Nighttime Interventions and Their Effects on GERD

Nighttime Interventions and Their Effects on GERD

Published on Tuesday, July 26, 2022 by Ashlie Morrissey

Acid Reflux can cause painful symptoms and even significant disease burden through gastroesophageal reflux disease (GERD) 

These symptoms can lead to precancerous or even cancerous changes to the lining of the esophagus. For many people who suffer from acid reflux symptoms these symptoms are worse at night. 

There are multiple reasons that symptoms may be worse at night, while trying to sleep. Research shows that stomach acid secretion is at its highest from eight PM until about midnight (Am. J. Gastroenterol., 2007). We also do not swallow while we are asleep, therefore losing the benefit of bicarbonate containing saliva, which neutralizes acidity down the esophagus to the stomachIt is also interesting to note that GERD can cause sleep deprivation because of these increased symptoms at night while research has also shown that sleep deprivation worsens GERD and worsens a person’s perception of the symptoms associated with GERD (Gastroenterology, 2007; Neurogastroenterol. Motil., 2019).  

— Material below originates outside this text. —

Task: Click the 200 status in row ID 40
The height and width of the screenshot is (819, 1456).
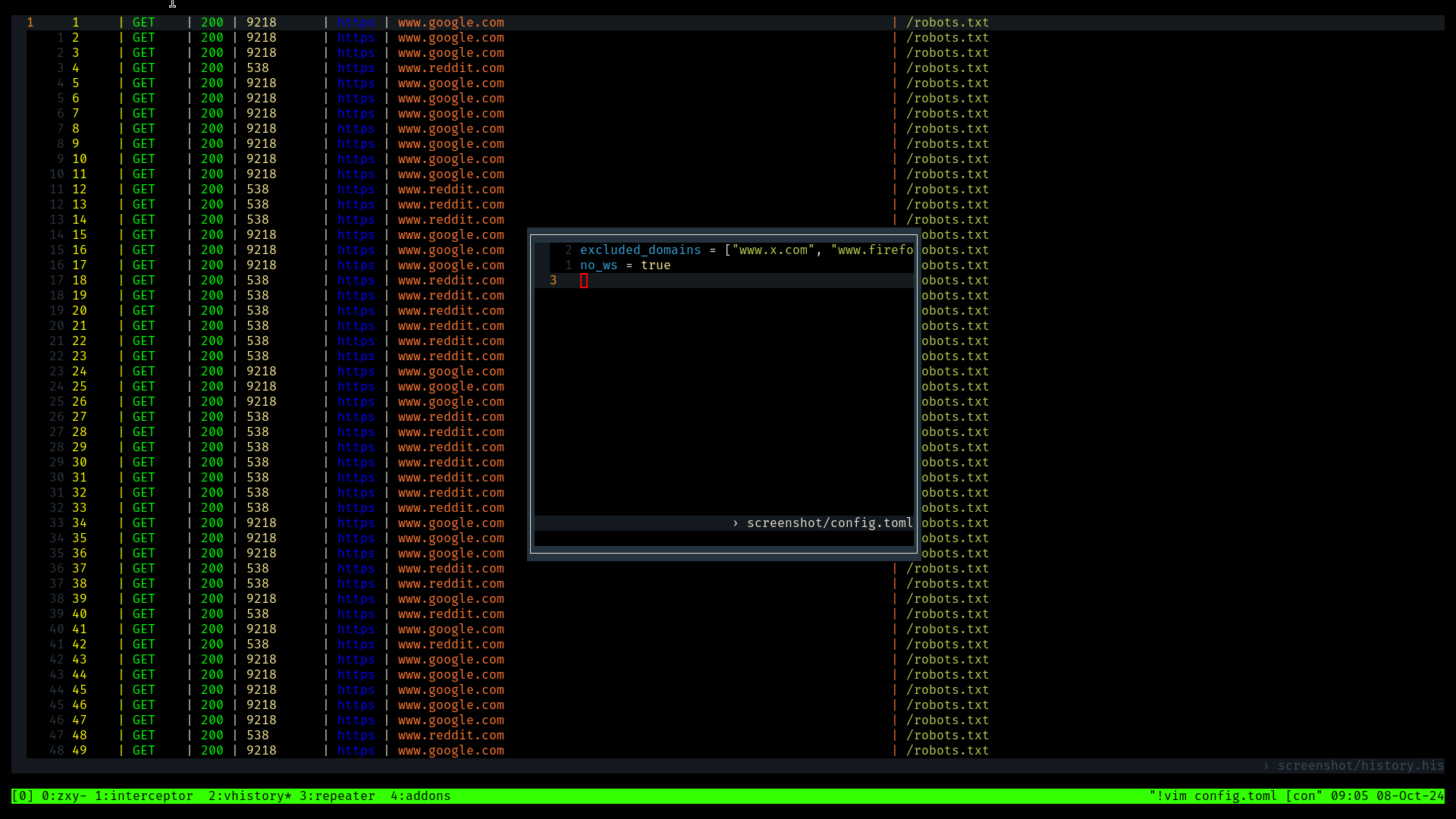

Researchers are always looking for ways to improve symptoms and decrease the incidence of disease. 

Traditional medical treatment for GERD have included oral medicine such as: proton pump inhibitors or PPIs which work by decreasing the amount of stomach acid produced by proton pumps (e.g., Prilosec, Nexium, Prevacid, Protonix), histamine H2-receptor antagonists or H2 blockers, which also decrease the amount of stomach acid produced by blocking the action of histamine at H2 receptors in the parietal cells in the stomach (e.g., Pepcid AC, Zantac), and antacids which work by neutralizing the existing acid in the stomach (e.g., Rolaids or Tums).

Medication can be very effective in treating GERD symptoms, but these medications do have potential side effects and do not relieve all symptoms for all people.

One avenue of research that has been looked at recently to decrease GERD symptoms is using specific head of bed and sleeping positions.  

There are a few different areas of research regarding sleeping positioning and their effect on GERD and its symptoms, primarily looking at raising the head of the bed, achieved by either sleeping on a wedge pillow or raising the head of the bed using blocks under the legs, and lastly sleeping on the person’s left side.

Studies looking only at raising a person’s head of the bed show inconsistent results. 

This is likely because there are still too many variables that are affecting the outcome; for example, different sleeping positions and whether patients remained on medication or were taken off. Overall, there seemed to be improvement in GERD symptoms from baseline, but some individuals reported adverse events (Gastroenterol Hepatol, 2020; J. Gastroenterol. Hepatol., 2012; BMC Fam. Pract., 2021).

For example, if you are a stomach sleeper, then unless you are willing to sleep on your side or back, a wedge pillow is not for you as it will cause pain and discomfort due to the hyperextension of your back. Some individuals reported difficulty with sexual experiences with elevating the head of the bed.

Research looking at lying on the left side while also raising the head of the bed by far showed the most benefit.  

Individuals in various studies show decrease in esophageal exposure to acid, decrease in self-reported GERD symptoms, and improvement in sleep difficulties (Neurogastroenterol. Motil., 2022). Some studies evaluated a specific sleep positioning device to determine which sleeping position resulted in the least reflux episodes and esophageal acid exposure. This device provided an inclined base that elevated the head and torso and used a wraparound body pillow that helped the person maintain the left lying position while sleeping. 

This device decreased nighttime GERD symptoms and improved GERD health related quality of life questionnaire responses. Three months after the trial period 91% of the test subjects continued to use the positioning device every night, which indicates it was continuing to help them with their symptoms (J. Clin. Gastroenterol., 2015; Dis. Esophagus, 2017). The specific device studied can be seen here

The goal of positioning to decrease GERD symptoms is to elevate the head and torso about 7-10 inches and use something to keep yourself on your left side during sleep. 

I recommend pillow positioning and not blocks under the bed legs. There are many options available that can facilitate this and a search on the internet will show you lots of options. If you have back, neck, or shoulder pain it may take some trial and error to find the positioning system that works for you, but the benefit to your GERD symptoms can be worth it.